*** Passage Section Begins ***

I’ve got two main options:

  • Work within the law
  • Work outside the law

Both can be effective, and both can be ineffective. And reformers sometimes move from one to the other.

But you can’t do both at once.

There is a balance between the state and the individual. If you want the state to change the law then the state should respect the individual (e.g. https://en.wikipedia.org/wiki/Due_process ) and the individual should respect the state. This happened in UK in 2012 when the government asked for views on Copyright reform. They were prepared to listen to anyone – citizens, universities, publishers, etc. This is a fair and balanced approach – Government listens to everyone, makes a balanced decision through the Civil Service, recommends it to parliament (in this case the House of Lords), takes further amendments, asks for a vote and it passes into law (or at least a Statutory Instrument).

It’s a fair process. It’s democracy. Yes,  democracy is the worst form of government, except for all the others (WSC). I wish the result had allowed commercial mining. Others with the SI hadn’t been passed at all. But I accept it.

*** Passage Section Ends ***
*** Recorded information Section Begins ***

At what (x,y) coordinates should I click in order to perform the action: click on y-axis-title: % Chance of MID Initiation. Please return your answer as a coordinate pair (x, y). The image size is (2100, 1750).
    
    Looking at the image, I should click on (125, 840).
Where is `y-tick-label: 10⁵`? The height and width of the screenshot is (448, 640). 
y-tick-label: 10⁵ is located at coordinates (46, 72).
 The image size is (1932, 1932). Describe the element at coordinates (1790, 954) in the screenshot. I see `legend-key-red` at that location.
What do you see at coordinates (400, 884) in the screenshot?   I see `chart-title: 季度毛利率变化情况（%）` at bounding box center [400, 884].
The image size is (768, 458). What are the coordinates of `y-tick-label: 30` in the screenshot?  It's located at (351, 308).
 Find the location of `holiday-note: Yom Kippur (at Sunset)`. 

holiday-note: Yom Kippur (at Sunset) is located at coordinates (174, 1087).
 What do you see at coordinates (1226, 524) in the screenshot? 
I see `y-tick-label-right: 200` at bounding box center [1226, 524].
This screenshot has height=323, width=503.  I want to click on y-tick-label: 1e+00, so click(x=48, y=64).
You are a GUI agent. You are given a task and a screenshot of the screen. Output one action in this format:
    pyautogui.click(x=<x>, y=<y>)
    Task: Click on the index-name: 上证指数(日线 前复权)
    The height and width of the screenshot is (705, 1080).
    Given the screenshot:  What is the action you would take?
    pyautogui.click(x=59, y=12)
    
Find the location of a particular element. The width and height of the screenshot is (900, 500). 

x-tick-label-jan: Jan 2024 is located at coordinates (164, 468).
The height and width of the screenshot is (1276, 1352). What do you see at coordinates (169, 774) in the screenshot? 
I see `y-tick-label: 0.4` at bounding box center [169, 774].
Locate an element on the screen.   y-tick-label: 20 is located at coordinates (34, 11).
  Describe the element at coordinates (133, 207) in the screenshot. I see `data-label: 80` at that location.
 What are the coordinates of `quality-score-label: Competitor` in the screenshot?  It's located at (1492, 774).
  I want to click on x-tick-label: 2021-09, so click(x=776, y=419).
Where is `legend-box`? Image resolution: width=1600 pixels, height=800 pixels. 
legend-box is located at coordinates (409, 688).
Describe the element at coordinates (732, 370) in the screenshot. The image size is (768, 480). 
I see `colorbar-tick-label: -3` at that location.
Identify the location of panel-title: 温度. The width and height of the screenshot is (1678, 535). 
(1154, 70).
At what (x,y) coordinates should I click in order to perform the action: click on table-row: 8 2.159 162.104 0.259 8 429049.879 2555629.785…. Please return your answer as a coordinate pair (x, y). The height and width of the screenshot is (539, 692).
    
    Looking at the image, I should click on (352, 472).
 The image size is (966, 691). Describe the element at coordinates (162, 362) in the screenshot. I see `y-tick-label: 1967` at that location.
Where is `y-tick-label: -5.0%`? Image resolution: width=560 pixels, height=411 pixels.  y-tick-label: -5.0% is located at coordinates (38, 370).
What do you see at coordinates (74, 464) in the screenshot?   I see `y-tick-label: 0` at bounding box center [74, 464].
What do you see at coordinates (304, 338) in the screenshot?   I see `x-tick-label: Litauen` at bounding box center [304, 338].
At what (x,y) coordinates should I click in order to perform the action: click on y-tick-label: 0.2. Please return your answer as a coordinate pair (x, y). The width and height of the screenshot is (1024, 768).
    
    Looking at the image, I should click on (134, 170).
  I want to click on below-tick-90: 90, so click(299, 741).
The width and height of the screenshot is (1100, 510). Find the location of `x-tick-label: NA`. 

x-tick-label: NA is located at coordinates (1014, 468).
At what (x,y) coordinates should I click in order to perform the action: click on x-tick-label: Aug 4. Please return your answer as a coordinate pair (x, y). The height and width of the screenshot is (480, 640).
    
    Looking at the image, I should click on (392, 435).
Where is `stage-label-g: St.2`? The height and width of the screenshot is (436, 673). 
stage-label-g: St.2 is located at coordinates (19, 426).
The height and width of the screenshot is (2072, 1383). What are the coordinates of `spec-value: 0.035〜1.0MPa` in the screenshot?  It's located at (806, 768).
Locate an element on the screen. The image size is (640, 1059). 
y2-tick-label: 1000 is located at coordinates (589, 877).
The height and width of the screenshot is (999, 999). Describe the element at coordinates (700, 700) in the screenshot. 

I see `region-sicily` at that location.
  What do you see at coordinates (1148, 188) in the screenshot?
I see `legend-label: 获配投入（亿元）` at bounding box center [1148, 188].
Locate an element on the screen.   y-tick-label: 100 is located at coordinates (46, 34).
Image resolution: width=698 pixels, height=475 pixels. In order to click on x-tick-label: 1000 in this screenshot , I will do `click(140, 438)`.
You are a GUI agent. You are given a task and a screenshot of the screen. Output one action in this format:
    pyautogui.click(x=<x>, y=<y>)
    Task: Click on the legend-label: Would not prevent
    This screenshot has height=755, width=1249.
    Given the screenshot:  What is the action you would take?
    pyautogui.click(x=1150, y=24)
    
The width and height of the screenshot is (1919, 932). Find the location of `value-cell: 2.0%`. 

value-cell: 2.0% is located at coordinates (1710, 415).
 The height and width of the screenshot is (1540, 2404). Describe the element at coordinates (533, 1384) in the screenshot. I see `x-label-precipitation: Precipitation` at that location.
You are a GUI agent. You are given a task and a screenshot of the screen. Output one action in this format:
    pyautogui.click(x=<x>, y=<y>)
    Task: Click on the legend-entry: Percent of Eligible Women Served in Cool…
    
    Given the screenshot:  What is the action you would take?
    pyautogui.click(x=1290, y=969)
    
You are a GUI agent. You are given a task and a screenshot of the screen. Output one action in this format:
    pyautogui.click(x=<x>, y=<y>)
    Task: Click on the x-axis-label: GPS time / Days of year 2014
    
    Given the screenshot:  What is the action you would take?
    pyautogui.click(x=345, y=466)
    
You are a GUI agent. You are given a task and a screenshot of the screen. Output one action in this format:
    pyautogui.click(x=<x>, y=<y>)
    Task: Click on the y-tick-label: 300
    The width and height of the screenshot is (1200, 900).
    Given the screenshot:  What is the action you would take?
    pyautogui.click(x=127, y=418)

*** Recorded information Section Ends ***

Parts of the exercise:
A – In one to three sentences, explain why the writer of the passage accepts the outcome of the 2012 UK copyright reform even though it did not allow commercial mining.
B – From the passage, return the stretch from "But you can’t" through "a Statutory Instrument).".

Solutions to each task:
A – The writer accepts it because it came out of a fair, democratic process. The government listened to everyone, made a balanced decision through the Civil Service, recommended it to parliament, took further amendments, and held a vote before it passed into law or at least a Statutory Instrument.

B –
But you can’t do both at once.

There is a balance between the state and the individual. If you want the state to change the law then the state should respect the individual (e.g. https://en.wikipedia.org/wiki/Due_process ) and the individual should respect the state. This happened in UK in 2012 when the government asked for views on Copyright reform. They were prepared to listen to anyone – citizens, universities, publishers, etc. This is a fair and balanced approach – Government listens to everyone, makes a balanced decision through the Civil Service, recommends it to parliament (in this case the House of Lords), takes further amendments, asks for a vote and it passes into law (or at least a Statutory Instrument).